Leio o título no jornal: “Zika agrava abandono de mulheres no Nordeste”. Este “agrava”, no início da frase, é tão dramático quanto o ” Zika” que o antecede, pois nos diz de duas epidemias sobrepostas. A mais antiga, o abandono sistemático de mulheres e filhos, já é aceita naturalmente , como se fizesse parte da normalidade. Resta pedir aos céus que não nos acostumemos com a outra.
A mulher entrevistada na reportagem que justifica o título chama-se Josemary, nome que a mãe escolheu pretendendo alguma modernidade, e da Silva, sobrenome do anonimato brasileiro. Josemary mora em Algodão de Jandaíra, a uma hora de ônibus de Campina Grande, e pode considerar-se feliz com o endereço, porque muitos moram mais longe. Há quatro meses teve um filho microcéfalo. Já tinha quatro meninos. O marido, pai dos cinco, se mandou antes mesmo do bebê nascer.

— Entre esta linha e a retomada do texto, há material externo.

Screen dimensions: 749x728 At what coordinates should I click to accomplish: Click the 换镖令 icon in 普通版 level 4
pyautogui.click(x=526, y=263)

Agora, em Algodão de Jandaíra, Josemary acorda às 3h da madrugada para dar conta da casa, da comida que deixará aos filhos, do banho do bebê, tudo a tempo de tomar o ônibus e levar o pequeno até Campina Grande, onde recebe os cuidados especiais de que necessita. Josemary tem, e terá, que cuidar sozinha dos filhos. Mas não foi sozinha que os fez.
Precisarei perguntar a minha amiga Mary del Priore, historiadora interessada nas questões de gênero, em que momento o Brasil decidiu que paternidade era um passeio eventual, não uma responsabilidade, não um dever sem volta. A história deve ter uma resposta para isso.
Não é só no Nordeste que os homens saem pela porta deixando os filhos para trás. No Nordeste, pelo menos, havia um motivo inicial, ir procurar no Sul sorte melhor, que beneficiaria toda a família. Que depois o pai não desse mais sinal de vida parecia quase justo. Absorvido pela imensidão do Sul, desaparecia como se tivesse despencado além das Colunas de Hércules.
Mas também no Sul os homens abandonam seus filhos, sem alegar precisão alguma no Nordeste. Nas classes mais abastadas a coisa é entregue a advogados, passa por papéis, divorcio, mesada. A lei obriga a manter o caráter. Mas basta descer alguns degraus da escada econômica, para que a lei deixe de funcionar. Ela está lá, faltam os lubrificantes que permitem seu funcionamento. Se o pai fujão ganha pouco, não há de onde tirar pensão. Se há, ele é capaz de deixar o emprego e tornar-se autônomo, fugindo da lei como fugiu da casa. E pode haver ameaças, medo. Até orgulho entra na composição, a mulher achando que pode dar conta sozinha e que não quer pedir nada a ninguém. Os valores se invertem, o que deveria ser um direito indiscutível, torna-se algo a ser pedido, quase suplicado.
Houve um tempo em que mocinha que aparecesse grávida era expulsa de casa. Hoje, se a adolescente aparecer grávida, a família acaba de criá-la e a seu filho. As duas atitudes desconsideram o homem que engravidou a mocinha. Ela que se cuidasse. Foi dar uma de gostosa, ele sucumbiu. O filho é dela, só dela, e a ela cabe criá-lo. Como se fosse apenas um acidente de percurso, o pai some a caminho do futuro, sem problemas de consciência.
Tudo isso já faz parte de infinitas rotinas domésticas brasileiras. O país aceita como normal este modelo em que as crianças são as mais prejudicadas, sem pai, sem família organizada, sem as oportunidades que presença e contribuições de um pai poderiam lhes dar. Mas o Zika impõe uma pergunta: acharemos normal que pais abandonem seus filhos malformados, ou buscaremos atitudes mais civilizadas?